I hit it off right away with the mobile version. Off the bat: there were lots of half-nude women, gym rat videos, and other generic social content for my region. Within the hour, I was getting mostly finely curated comedy clips from standup comedians I liked (and not from others I didn’t like). It’s really amazing how well the algorithm works.


I'm an English speaker, who is learning Japanese as a second language. I've found it difficult to get tiktok to recommend japanese-language videos to me - will usually only do so if I follow an account.

I think there is a language switch somewhere high up in their algorithm that is hard to compete against with watch metrics.


Yes, working for me well, too in Germany. First boring content, then frighteningly well adjusted context. As I dislike most German content, it updated itself to mostly showing English/expat stuff. But also some German content that I like.


>I have given TikTok several tries, spent hours

Why would you do that lol? Do you really have FOMO for the next garbage social media dopamine machine that simply wants to hijack your attention to sell ads and get you addicted to zombie scrolling like every other instance before it? Why does it have to work for you? I think you have your answer at this point.

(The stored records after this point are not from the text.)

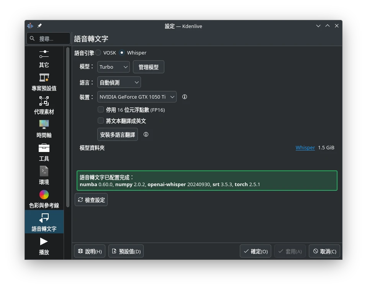The width and height of the screenshot is (367, 289).
Task: Open the 專案預設值 settings category
Action: (x=44, y=82)
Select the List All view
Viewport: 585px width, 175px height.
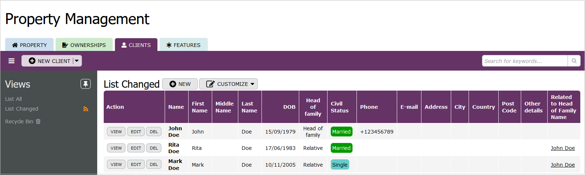13,99
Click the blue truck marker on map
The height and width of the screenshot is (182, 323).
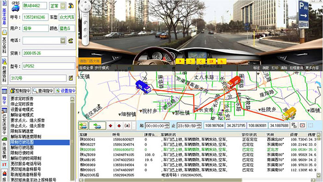click(143, 87)
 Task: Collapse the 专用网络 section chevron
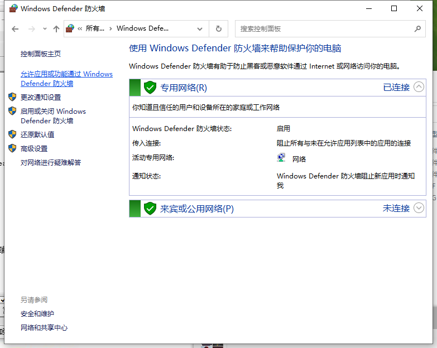coord(419,87)
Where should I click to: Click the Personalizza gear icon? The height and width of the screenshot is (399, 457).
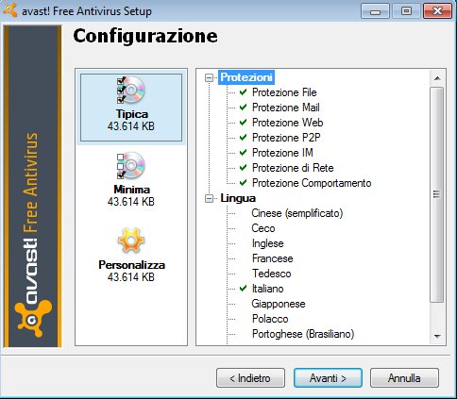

It's just another garbage lowest common denominator mass content farm and memes. It doesn't have to be nor isn't something more profound than that, and in fact with it's short content length and more sophisticated AI it's just like everything before but worse.

You can certainly just dismiss it and occupy your limited time doing something else more productive or fulfilling.


If you need to know: last time I was stuck in a regional train with several hours still to go.

Stop patronizing me.


FWIW, I've tried doing the same thing with Twitter. People hold that site in the highest regards, and whenever I read/post I'm always having the most miserable time. The longer I spent, the less sense it made to me and eventually I had to just leave it alone once and for all. I get where they're coming from when they want to enjoy something but don't know where to start


It seems we (well at least some) have come full circle re passivity when consuming content.

TV is like this and was much worse. Back where I grew up, during forced socialism/communism there were 2 official TV channels and that was it. Then came computers and internet, me and many others and we greatly enjoyed that one felt in complete power what to do, what to see read etc.

What you mention (maybe I don't get it since I never used tiktok and probably never will due to apparent addictiveness) sounds again like passive random consuming of whatever the other side decides is appropriate. You can tune it, and maybe it works a bit, hey its 2022. Surreal to me (and not in positive way), but to each their own.


This matches what happened with advertising. We went from cable TV and broadcast radio with 12+ minutes of ads per hour to being able to choose what we watch/listen to "on demand" with few - if any - ads. And now we're heading back to increasing, unskippable ad load in popular audio and video formats.